§ **DATA SECTION**
________________________________________
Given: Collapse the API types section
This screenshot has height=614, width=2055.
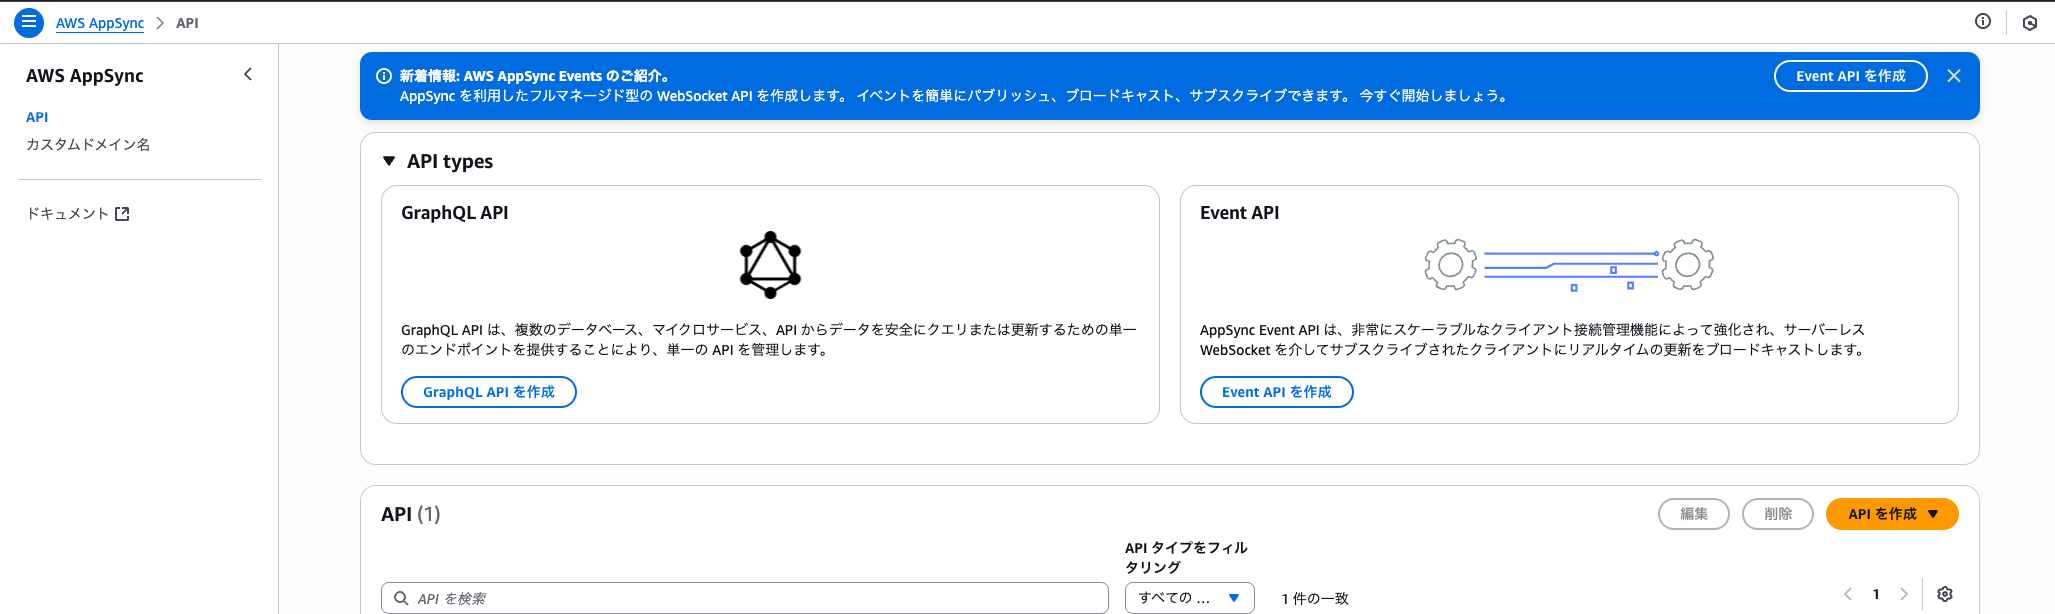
________________________________________
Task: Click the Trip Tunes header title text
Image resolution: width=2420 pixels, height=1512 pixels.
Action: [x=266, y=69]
________________________________________
§ **TASK GOAL**
The response must hold only the lines above from the line with "Given: Collapse the API types section" through the line with "This screenshot has height=614, width=2055.", each copied exactly, both ends kept.

§ **RESULT OF THE EXERCISE**
Given: Collapse the API types section
This screenshot has height=614, width=2055.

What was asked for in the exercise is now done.